Hi, I’m slightly confused because you ask for abundance but copied the code for expression. Can you clarify? Abundance is meant for pairwise comparisons, similar to tools like milo. What type of output would you expect for more than two groups? For expression, you get DE estimates for the learnt linear model coefficient in latent space, which is also always pairwise in comparison to the reference category similar to tools like classical DE.
Ah thanks, sorry for the code error.
Yes, agree the abundance is always going to be pairwise, but I was wondering if there is a way to perform this without having to subset the data and regenerated the u embeddings for a subset of the data?
I guess I am thinking of examples where people might generate a multi-disease atlas. It would be a useful feature to have.
on another note, I have been having issues with reproducibility of MRVI described here: Reproducibility issue of MRVI · Issue #105 · YosefLab/mrvi · GitHub
Thanks a bunch in advance
Hi @Nusob888, thanks for your question. What do you mean exactly by performing DA without having to subset the data an regenerating the u embeddings? Technically you can get a log density score for every cell and sample then just cache these to compute the final DA comparisons for any given subset of cells. Did you want something like this to be exposed to the user?
Also, aware of your issue. I moved it to the scvi-tools repo since we have deprecated the mrvi repo entirely. I will be investigating it this week.
That’s amazing thanks.
And I hadn’t realised this, yes I guess something in the API that allows the user to select the conditions they want to do either DA or DE. Currently if I make an MrVI model of let’s say 16 datasets across 6 disease labels and 1 control label, when I run the following code from the quick start tutorial, I get an error.
model.sample_info["Status"] = model.sample_info["Status"].cat.reorder_categories(
["Healthy", "Covid"]
I will try to get the exact error message to you when I can, unfortunately our clusters GPU nodes are in demand. But essentially, it cannot reorder two labels from 7. Since we can only do pairwise comparisons, I couldn’t quite see how I can isolate my two labels of interest, without having to re-run a less complex model.
I am probably just being a bit too impatient and the final official release will be much clearer, but it’s giving me too many ideas on how to implement it on a dataset I am working on!
Hello! Reading through the MRVI tutorials and this thread, I have two questions that I think are relevant here:
- Is it recommended to run MRVI with a high # of variable features? I noticed in the quickstart tutorial 10k genes were used and in the analysis of Tahoe100M, 15k genes were used. This is much greater than the 2-3k typically used in scRNAseq analysis, so I was wondering if that’s due to MRVI working best with large #’s of genes or if it was just a coincednce.
- I take it from the tutorial and this thread that MRVI is best run on an adata subset by the variable features. However, doesn’t that mean that it won’t be possible to detect differential expression in other genes? If just 2-3k genes are used as variable features, that leaves ~30k genes that won’t be used during in MRVI’s differential expression analysis.
I think that the number of HVG you keep is a function of the diversity in your data, but also poses a computational limitation. You can do several trials and errors with this number.
Noise and uninformative genes will not help for modeling, nor appear as significant in a DE analysis.

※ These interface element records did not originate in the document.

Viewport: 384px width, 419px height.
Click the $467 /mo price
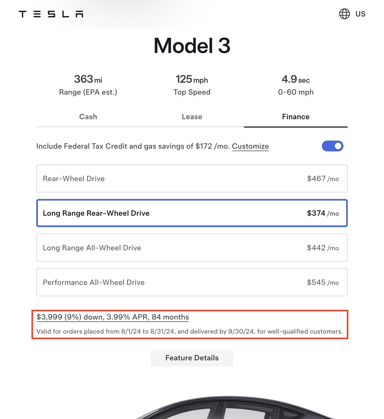[x=323, y=179]
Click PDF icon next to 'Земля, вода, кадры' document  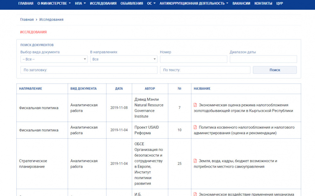[195, 161]
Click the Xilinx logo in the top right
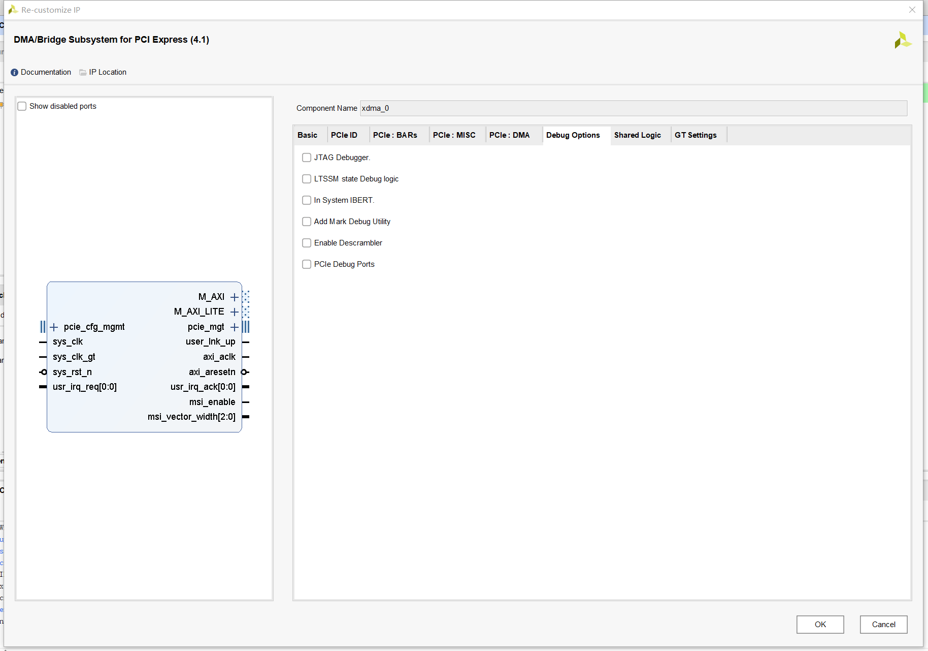This screenshot has height=651, width=928. [903, 40]
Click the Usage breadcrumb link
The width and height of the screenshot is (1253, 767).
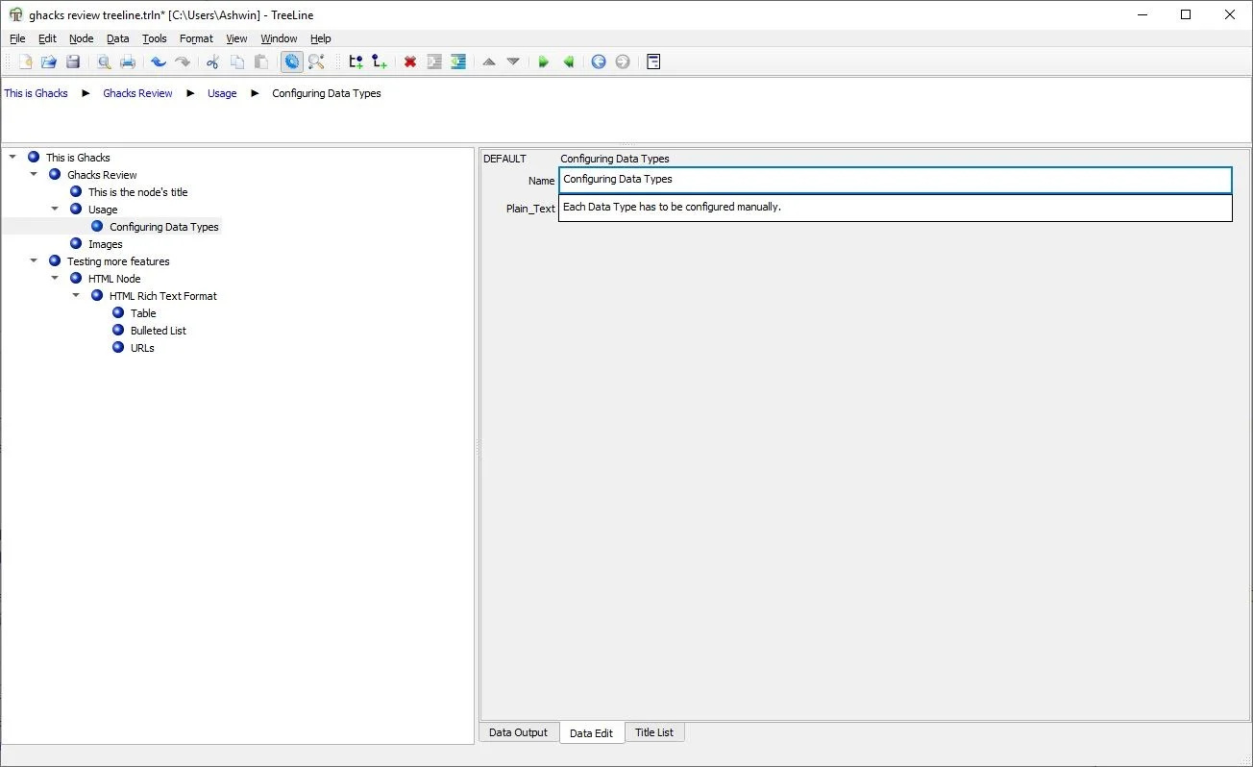coord(222,93)
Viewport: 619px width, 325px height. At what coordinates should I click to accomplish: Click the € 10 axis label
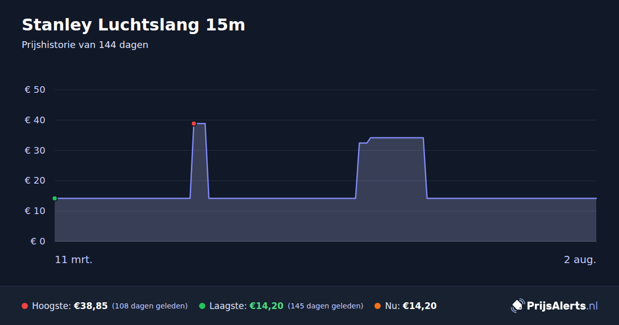(35, 211)
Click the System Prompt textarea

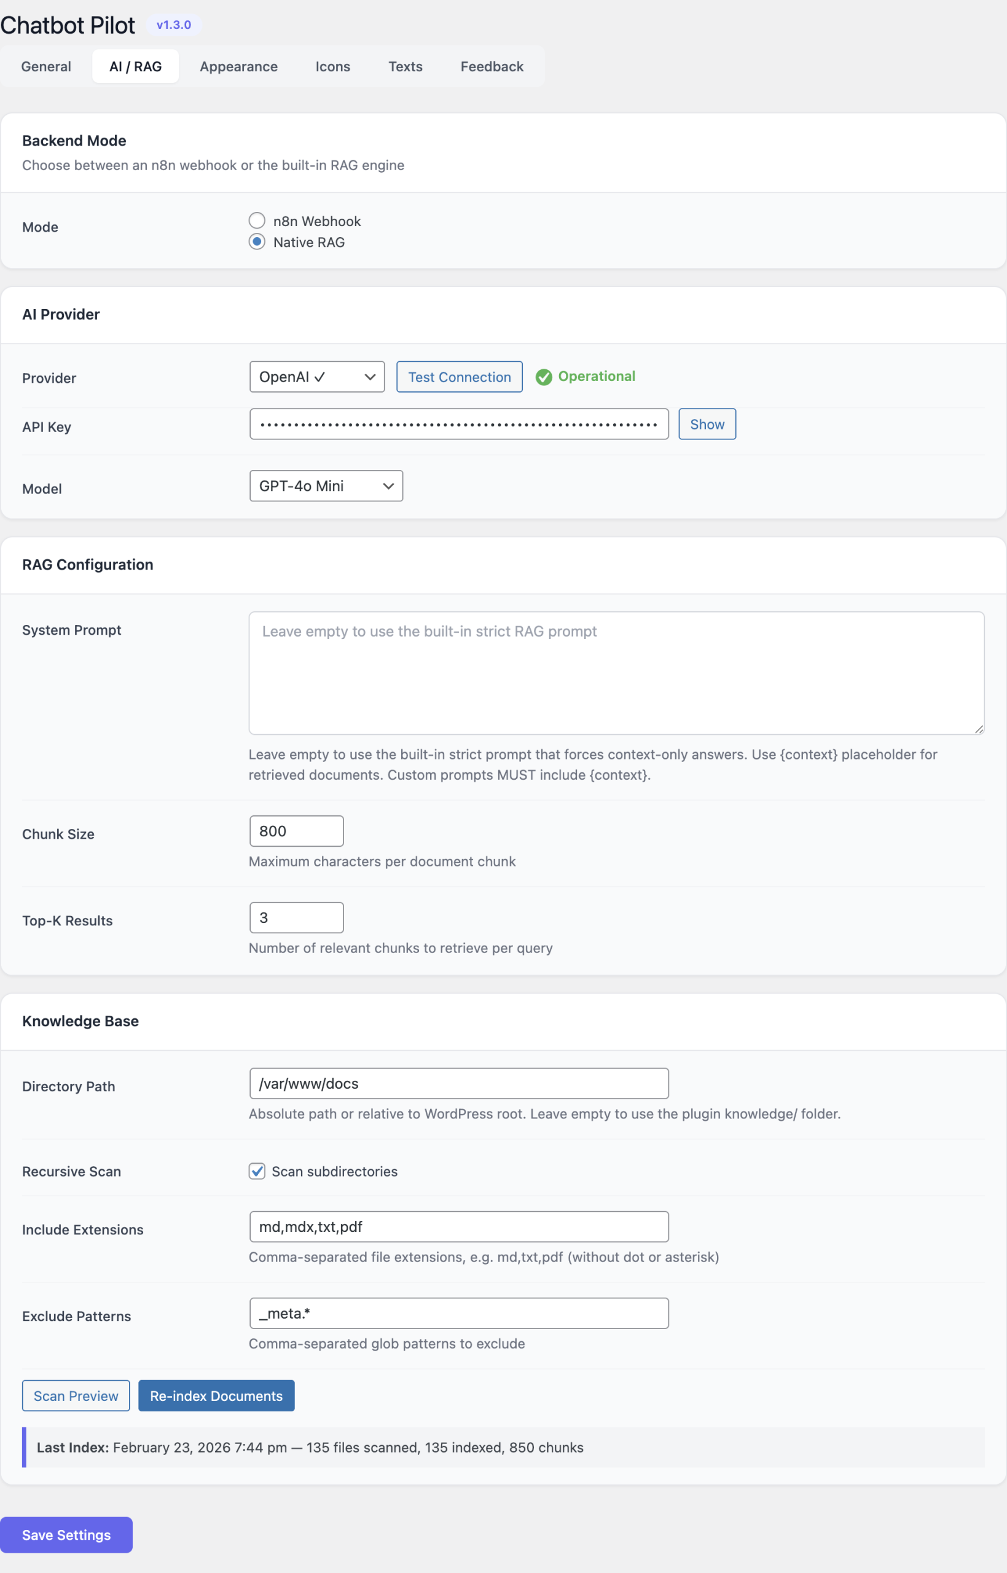click(615, 673)
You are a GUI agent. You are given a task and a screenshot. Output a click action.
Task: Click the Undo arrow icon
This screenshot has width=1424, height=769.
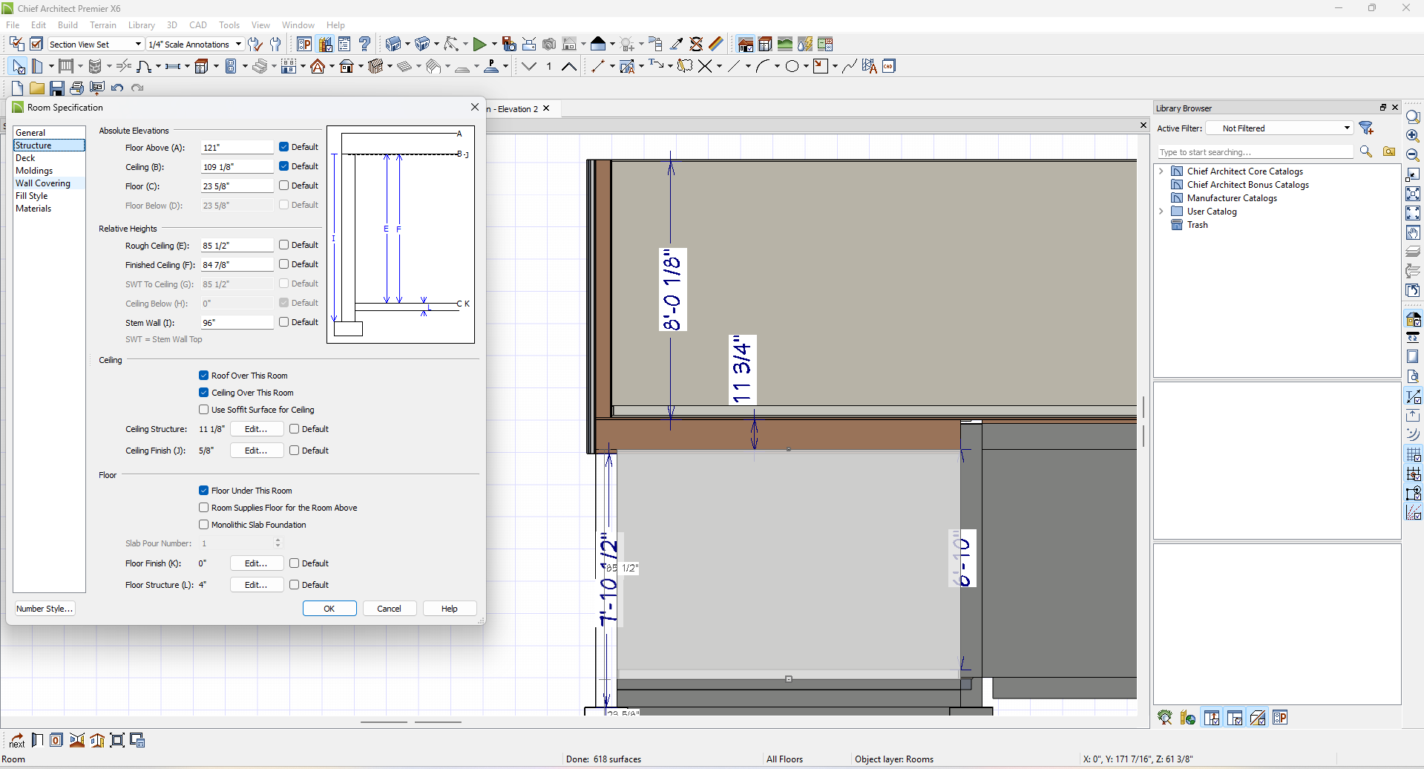click(x=117, y=88)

Hi, I generally agree. When developing MrVI we realized that it’s performance doesn’t drop as quickly when selecting more hvg compared to a standard scVI model, where selecting 10k genes usually leads to much worse batch integration. It is not entirely clear, why we see this improvement.
For downsteam applications, it is desired to have more genes and be able to check e.g. differential expression for those genes. We also have one application, where we skipped hvg entirely and got good results, however, this comes with additional computational costs and batch integration performance might be worse than on e.g. 10k genes.
Thank you for the explanation. If I don’t subset the adata by the HVG, but instead keep the HVG encoded in adata.var, it seems that will that allow me to use just HVG during MrVI batch integration while retaining all genes for differential expression analysis. Are there any potential downsides to this or is this not recommended?
To train only on hvg, you have to subset the AnnData file. However, you can create one subset data and then put the results back in the full AnnData. However, genes not used for training can’t be used for downstream functions in MrVI such as differential expression.